Many weeks and months of lonely sorrow have passed, and suddenly she realizes she just laughed. Maybe something she saw on TV, or someone told her a funny story, or she just laughed at a child in the mall.

“What was that? Did I just laugh? How dare I laugh when Jeff’s only been gone a month or so. What kind of person am I? What will people think of me being happy when I should be sad?”

Such guilt is multiplied when the loss and suffering involves children, painful terminal illness, or tragic loss in a traffic accident.

“How can I allow myself to be happy with so many painfully unanswered questions about evil and suffering?”

That’s really the question Rick Ritchie answers in his article When Happiness Comes, published in this month’s Modern Reformation.

To put the question simply: “Is it OK to let happiness ease the pain of suffering, especially the pain of unanswered questions about evil?”

Perhaps surprisingly, Ritchie’s answer is “Yes!”

When we’re happy, we stop questioning – or at least our questions recede to the background. The question may still exist, and it may still exist unanswered for us. But we don’t need the answer as badly…This is sometimes how things get resolved. The universe no longer looks so dark.

He’s not saying we should follow the world in desperately seeking happiness as a way of numbing the agony and muffling the questions.

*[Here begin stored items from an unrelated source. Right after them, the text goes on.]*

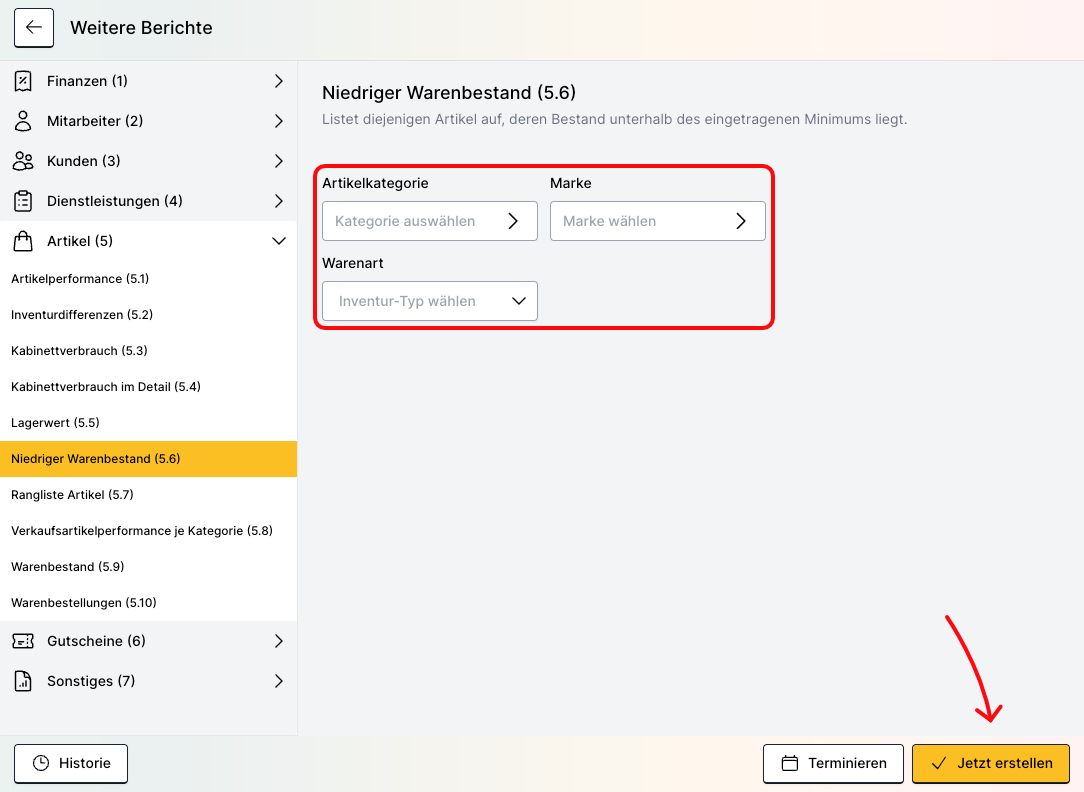Open the Marke wählen selector
Image resolution: width=1084 pixels, height=792 pixels.
tap(657, 221)
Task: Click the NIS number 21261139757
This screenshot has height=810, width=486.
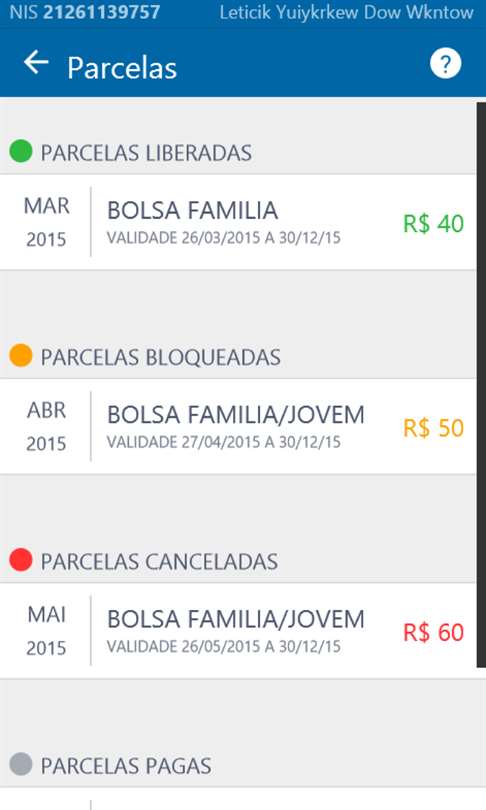Action: tap(101, 12)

No, but he is saying that if happiness does creep up on us, we should let it in with gratitude and worship

Although this seems to be a superficial and trivial answer to the problem of suffering and evil, Ritchie argues that we should embrace such happiness as a taster of what God will ultimately do when he abolishes all suffering and evil.

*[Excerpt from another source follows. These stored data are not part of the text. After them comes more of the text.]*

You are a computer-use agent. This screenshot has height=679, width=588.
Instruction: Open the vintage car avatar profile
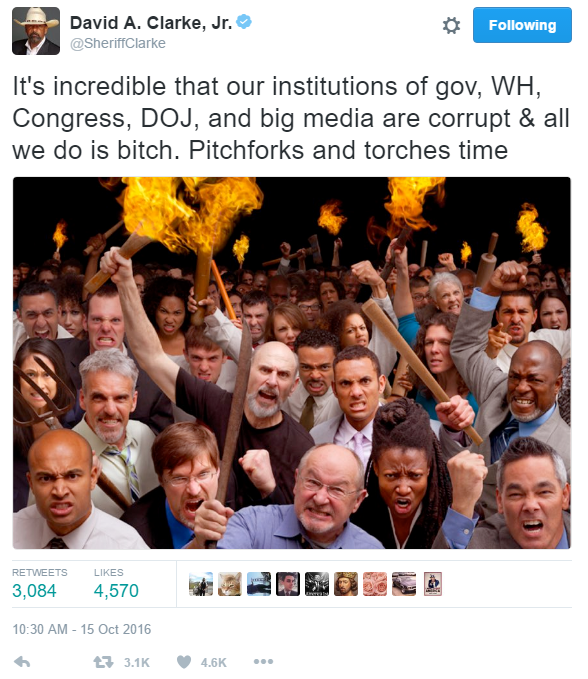tap(404, 584)
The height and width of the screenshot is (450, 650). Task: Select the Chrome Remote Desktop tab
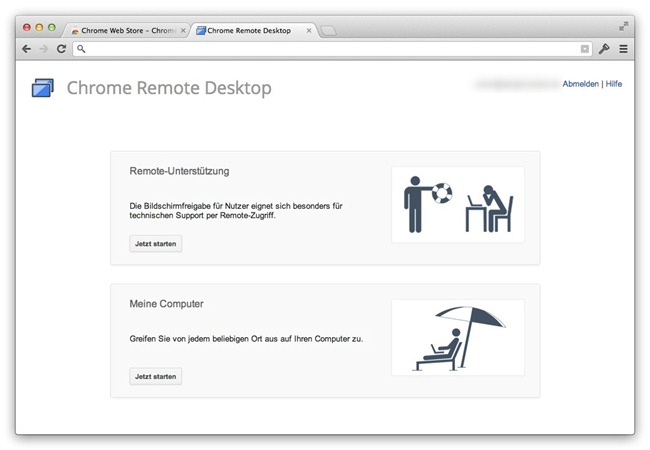point(250,31)
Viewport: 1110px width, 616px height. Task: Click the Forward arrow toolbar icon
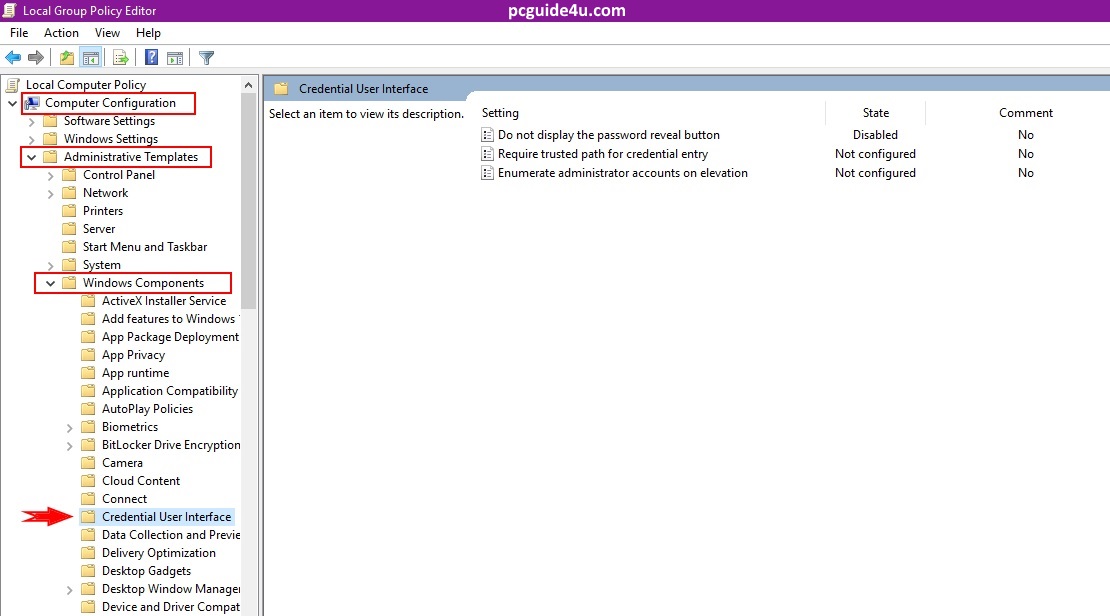(36, 58)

In the short run, having evil fade when happiness comes is a sign and shape of the final answer. When God wipes away every tear on the last day, we will be satisfied.

But what if happiness never returns? What about those who know little if anything of earthly happiness? This is not out of divine miserliness. Rather, says Ritchie, this provides “an opportunity for God to show his power later.”

The worse your lot, the bigger the challenge he will have in doing this. He will live up to it.

So, mourning friends, do not feel guilty when that first smile creases and cracks across your face. Don’t condemn yourself when the first laugh catches you by surprise. Embrace it and welcome it as an appetizer of the endless smile and forever laugh the Christian believer will experience in the eternal happiness of heaven.

  • Anita G

    It is very much ‘encouragement week’ on the blog this week I am noticing. I am not opposed :-) Thanks!

  • http://thechuppies.com/ Kara @ The Chuppies

    This absolutely describes something I wrestled with after our daughter died…not so much feeling guilty about being happy (though that was there too) but more feeling like letting in happiness was somehow letting go of her even a bit more…but I am so thankful that while weeping lasts for “a night”… there is joy that returns with “the morning”. I think you’re right…happiness & joy after sorrow…are a foreshadow or taste of Heaven. It’s a beautiful gift from Him when new buds of happiness and laughter begin to rise from the ashes.